Fort Ticonderoga, a major cultural destination, museum, and National Historic Landmark located in New York’s 6-million-acre Adirondack Park has been awarded a $69,876 grant from the American Battlefield Protection Program, National Park Service. The grant will be utilized to create a Preservation and Planning Assessment of the Carillon Battlefield, considered one of North America’s most important battle sites. The primary objective of this grant is to complete a comprehensive historical analysis of the Carillon Battlefield and create a condition and management assessment of the Carillon Battlefield for its long-term preservation.

“Although the museum has collected historic plans and maps depicting the French Lines and the Carillon Battlefield, the site itself has never been subject to comprehensive historical or archaeological analysis” said Beth L. Hill Fort Ticonderoga president and CEO.  “This plan is essential to develop successful strategies for responsible access to the battlefield, preserve the site, as well as act as a foundation for any future archaeological projects.”

The project will take place under the primary direction of Site Archaeologist Margaret Staudter, who will serve as Project Director. Staudter holds an M.A. in Archaeology from Durham University in the UK.
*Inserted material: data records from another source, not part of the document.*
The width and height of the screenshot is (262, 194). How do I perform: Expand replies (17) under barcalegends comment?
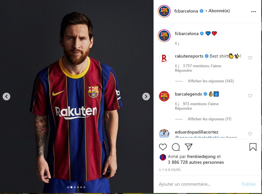point(210,119)
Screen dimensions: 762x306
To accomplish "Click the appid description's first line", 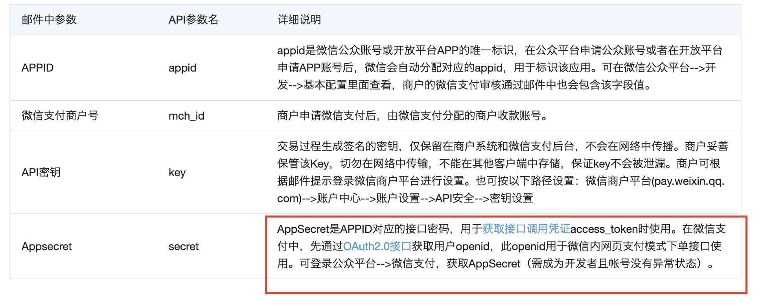I will [x=499, y=50].
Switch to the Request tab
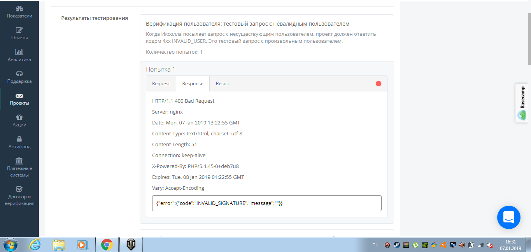The image size is (531, 252). click(x=161, y=84)
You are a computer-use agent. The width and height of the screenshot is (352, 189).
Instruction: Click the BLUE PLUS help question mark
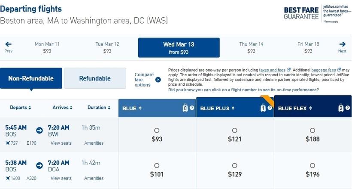coord(270,108)
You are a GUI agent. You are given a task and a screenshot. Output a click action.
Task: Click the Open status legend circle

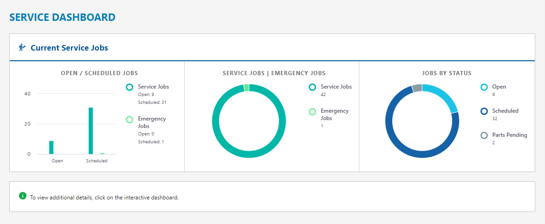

At the heart of the Ticonderoga peninsula is the Carillon Battlefield and the French Lines, which constitute one of the most important 18th-century military sites on the continent. Here a French Army commanded by the Marquis de Montcalm defeated a British Army four times its size on July 8, 1758. The Battle of Carillon was the bloodiest battle fought in North America until the Civil War. The battle lines were re-fortified by Continental soldiers in the Revolutionary War forming a critical part of the defenses of Ticonderoga in 1776 and 1777. The works remain to this day a physical reminder of the legacy of two wars in which the fate of North America was decided.

About Fort Ticonderoga:
Welcoming visitors since 1909, Fort Ticonderoga preserves North America’s largest 18th-century artillery collection, 2,000 acres of historic landscape on Lake Champlain, and Carillon Battlefield, and the largest series of untouched Revolutionary War era earthworks surviving in America. As a multi-day destination and the premier place to learn more about our nation’s earliest years and America’s military heritage, Fort Ticonderoga engages more than 75,000 visitors each year with an economic impact of more than $12 million annually and offers programs, historic interpretation, boat cruises, tours, demonstrations, and exhibits throughout the year, and is open for daily visitation May through October. Fort Ticonderoga is supported in part through generous donations and with some general operating support made possible by the New York State Council on the Arts with the support of Governor Andrew Cuomo and the New York State Legislature.